The report estimates that there are at least 92,000 women-owned businesses in San Diego, up from 86,900 in 2013. Of the 25 major metropolitan areas included in the study, San Diego ranks No. 17 in growth.
The vast majority of these companies are considered small businesses, but still they employ 7.9 million people nationwide and nearly 90,000 in San Diego.
“The report clearly shows that women are choosing the path of entrepreneurship at record rates. Imagine the economic impact if more of these new ventures were transformed into thriving businesses,” said Randi Schochet of American Express.
Despite the challenges faced by all businesses — health care reform, rising taxes, finding qualified employees — owners of women-owned companies are feeling very good about their personal and professional opportunities.
A separate study by the National Association of Women Business Owners finds 87 percent of its members are optimistic about their economic outlooks, up 12 percent from just a year ago.
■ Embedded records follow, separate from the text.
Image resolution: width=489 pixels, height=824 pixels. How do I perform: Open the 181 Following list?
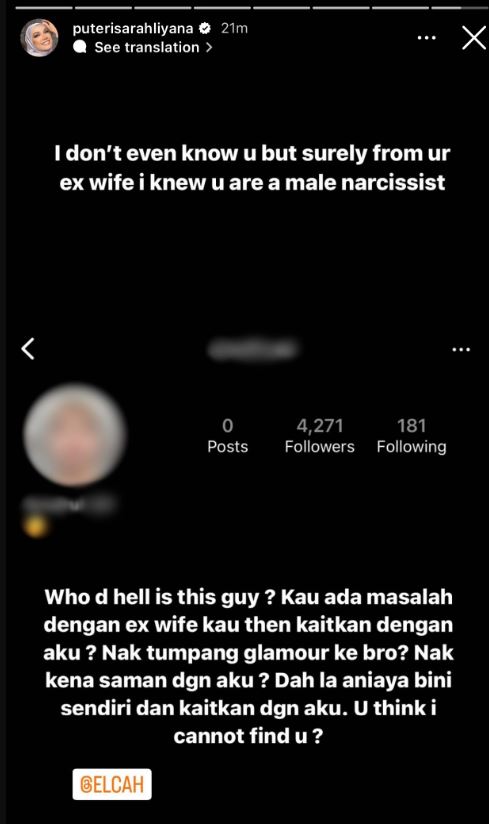(411, 436)
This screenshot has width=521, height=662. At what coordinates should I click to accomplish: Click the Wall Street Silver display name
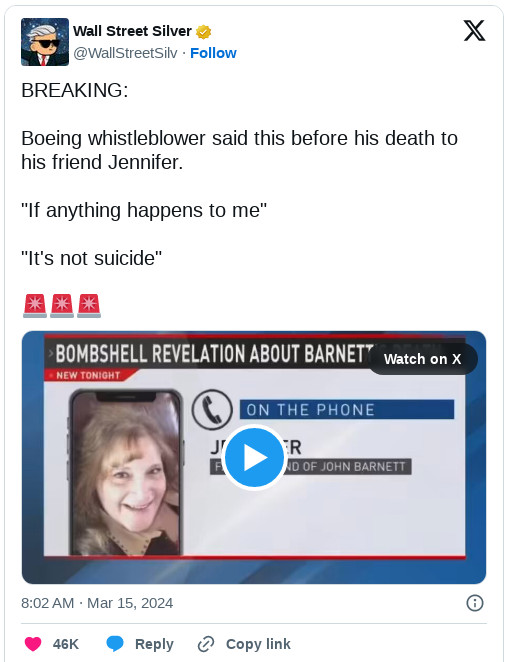(132, 31)
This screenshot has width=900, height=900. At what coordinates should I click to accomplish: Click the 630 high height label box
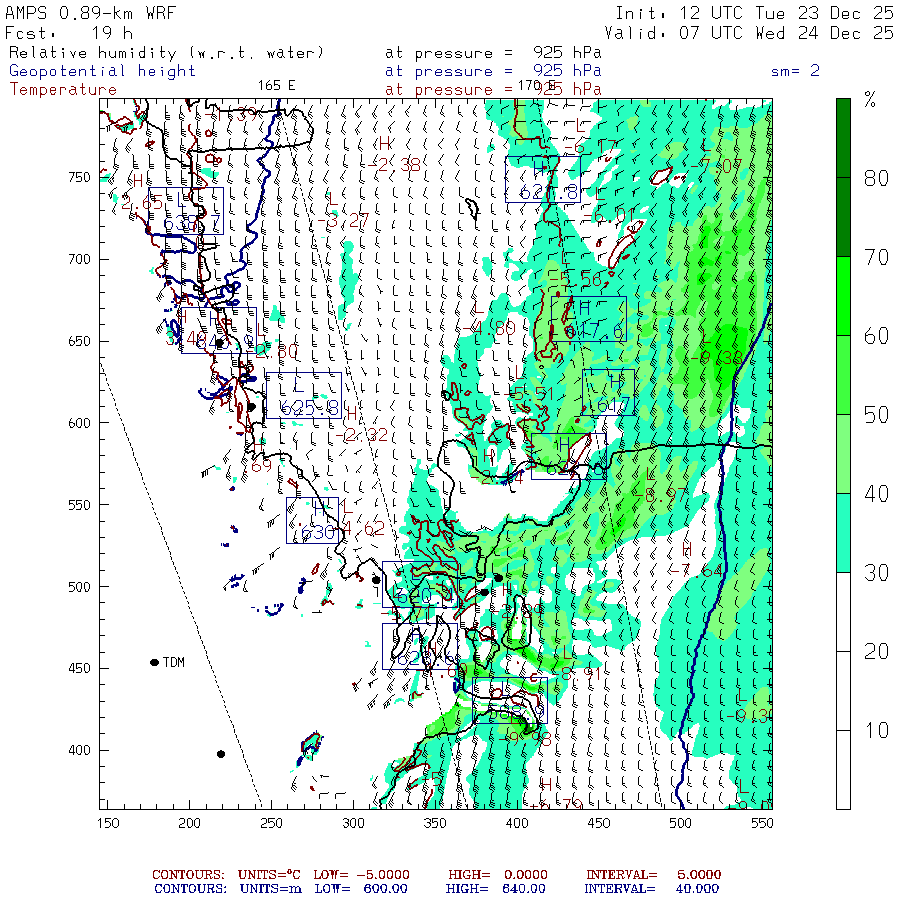(312, 521)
“Women small-business owners are not just more optimistic about their own businesses, they’re also more bullish about the prospects for female entrepreneurs who are just starting out,” said Billie Dragoo, national chair of NAWBO.
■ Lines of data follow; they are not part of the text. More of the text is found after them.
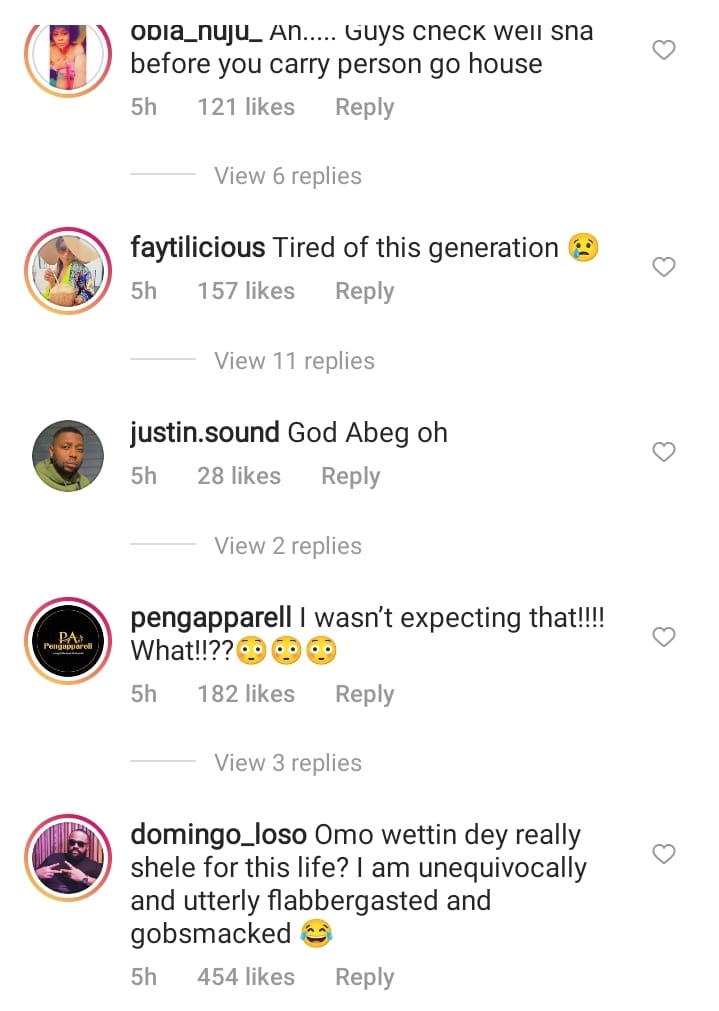Open justin.sound username link
Image resolution: width=719 pixels, height=1011 pixels.
205,433
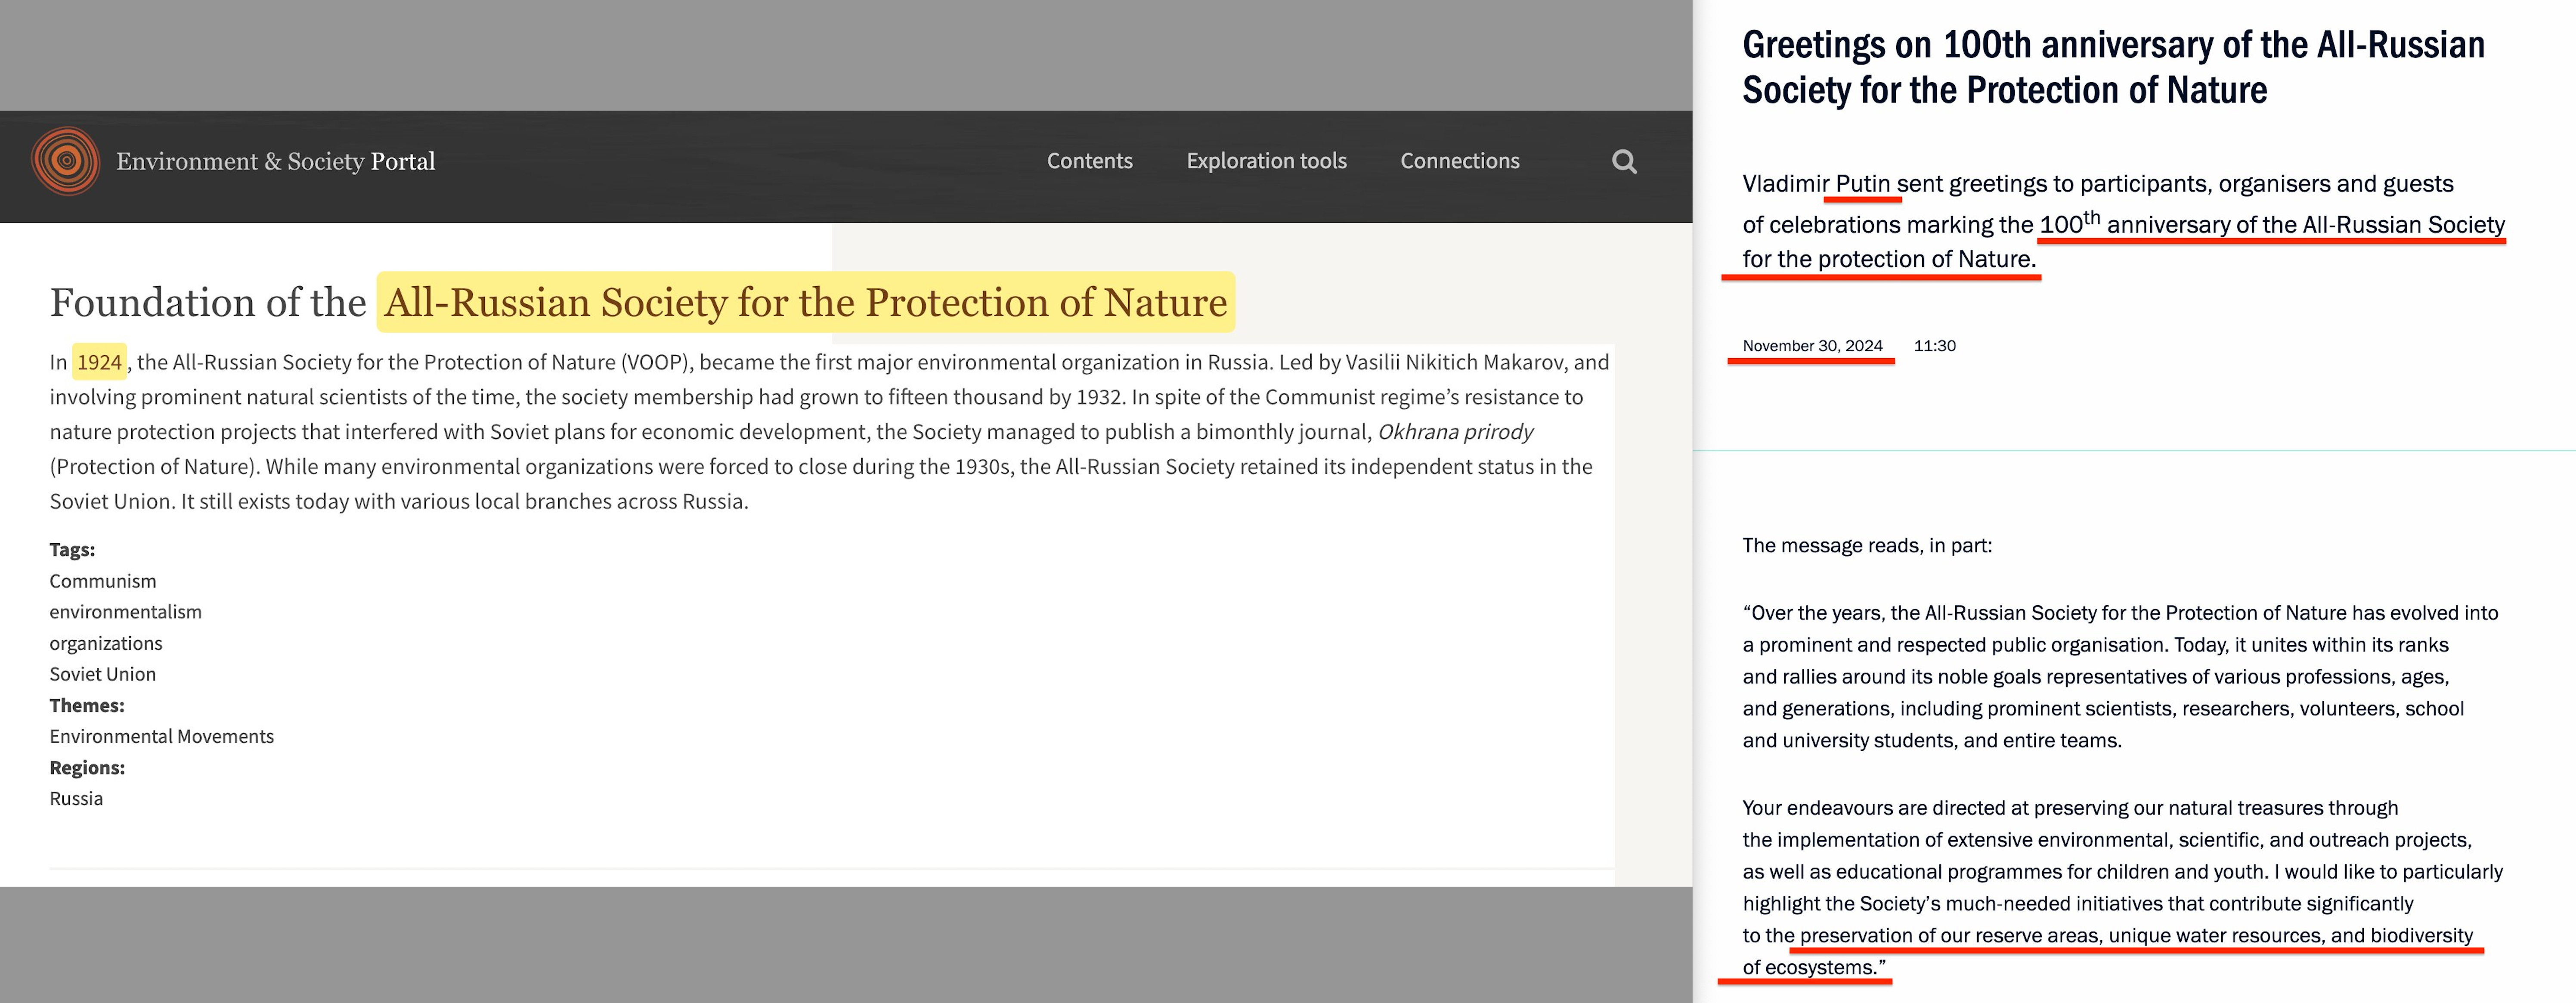Select the Soviet Union tag link
The width and height of the screenshot is (2576, 1003).
(x=103, y=674)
When NAWBO members were asked about their biggest concerns in 2014, 90 percent said gaining new customers and 81 percent were worried about being able to retain existing customers.
To grow their companies, women business owners are stepping up the use of social media. The preferred platforms are LinkedIn (25 percent), Facebook (21 percent), and YouTube (20 percent).
“Women small-business owners recognize the importance of the Web, mobile and social media to engage, capture and nurture customer relationships, and they are increasing investments in these resources to drive growth,” said David Brown, CEO of Web.com.
Beyond their day-to-day challenges, 80 percent said they were worried about business taxes, up 12 percent from 2013. And 71 percent said the cost and accessibility of health insurance is a significant issue.
In a community such as San Diego, dominated by small businesses, the rebound from the Great Recession has rewarded owners who were able to survive. Now comes the opportunity to thrive.
“With a positive outlook and strong entrepreneurial spirit, women business owners continue to be a driving force of our economy,” NAWBO's Dragoo said.